The Brauroneion was the sanctuary of Artemis Brauronia on the Athenian Acropolis, located in the southwest corner of the Acropolis plateau, between the Chalkotheke and the Propylaea in Greece. It was originally dedicated during the reign of Peisistratos. Artemis Brauronia, protector of women in pregnancy and childbirth, had her main sanctuary at Brauron, a demos on the east coast of Attica.

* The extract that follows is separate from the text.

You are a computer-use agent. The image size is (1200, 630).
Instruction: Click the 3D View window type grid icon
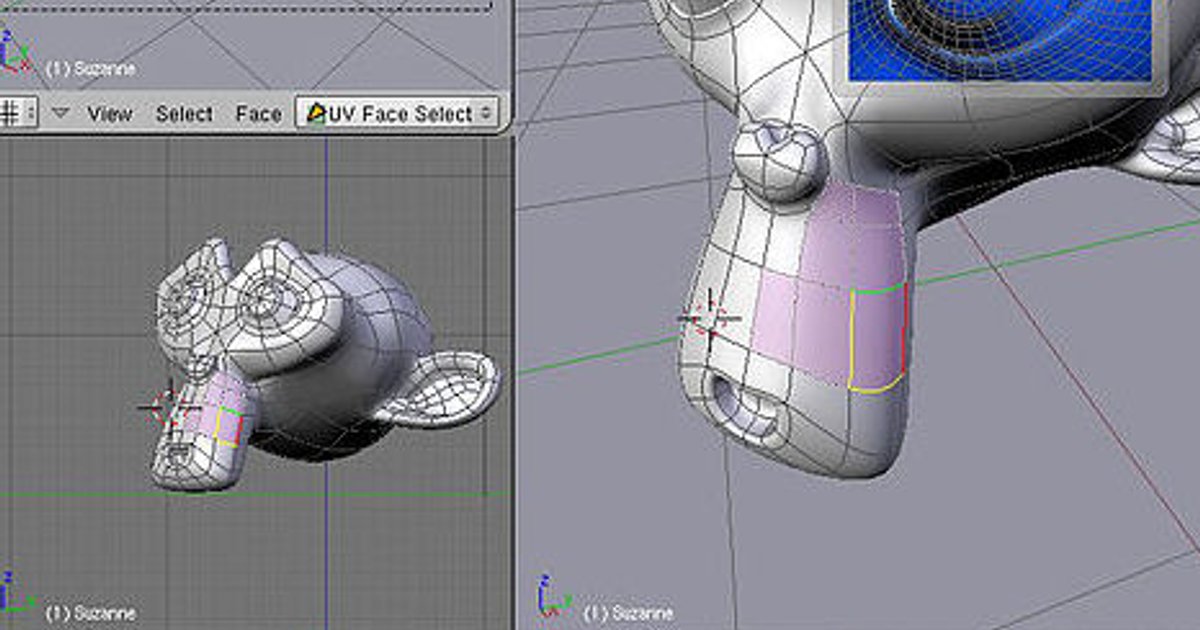(10, 113)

The sanctuary on the Acropolis was of an unusual trapezoidal shape and did not contain a formal temple. Instead, a portico or stoa served that function. The stoa measured circa 38 by 6.8 m; it stood in front of the southern Acropolis wall, facing north. At its corners, there were two risalit-like side wings, each about 9.3 m long, the western one facing east and vice versa. North of the east wing stood a further short west-facing stoa. All of the sanctuary's western part, now lost, stood on the remains of the Mycenaean fortification wall. All that remains of the eastern pare are foundations for walls, cut into the bedrock, as well as some very few architectural members of limestone.

One of the wings contained the wooden cult statue (xoanon) of the goddess. Women who petitioned Artemis for help habitually dedicated items of clothing, which were draped around the statue. In 346 BC, a second cult statue was erected. According to Pausanias, it was a work by Praxiteles.

Pausanias wrote:
There is also a sanctuary [at Athens] of Artemis Brauronia (of Brauron); the image is the work of Praxiteles, but the goddess derives her name from the parish of Brauron. The old wooden image is in Brauron, Artemis Tauria (of Tauros) as she is called.

Pausanias also records the presence of an over-life-sized bronze horse representing the Trojan Horse.

Then there is a sanctuary of the Brauronian Artemis... The horse one sees here, referred to as wooden, is in bronze... But tradition has it that inside that horse were hidden the most valiant of the Greeks, and indeed the design (schema) of the bronze figure fits in well with this story. Menestheus and Teucer are peeping out of it, and behind them also the sons of Theseus.

Further evidence is provided by the scholion to Aristophanes mentioning the name of the dedicator, Chairedemos. This is corroborated by the survival of the base of the sculpture on the Acropolis, which is inscribed with the names of Chairedemos and its sculptor Strongylion. The reference in Aristophanes allows for a terminus ante quem of the statue of 415/414.

The entrance to the small sacred precinct, near its northeast corner, is still marked by seven rock-cut steps. They, and its northern enclosure, were probably created by Mnesicles during the building of the Propylaea. The date of the complex in its final shape is unclear, but a date around 430 BC, similar to that of the adjacent Propylaea, is commonly assumed.

If still in use by the 4th-century, the temple would have been closed during the persecution of pagans in the late Roman Empire, when the Christian Emperors issued edicts prohibiting non-Christian worship.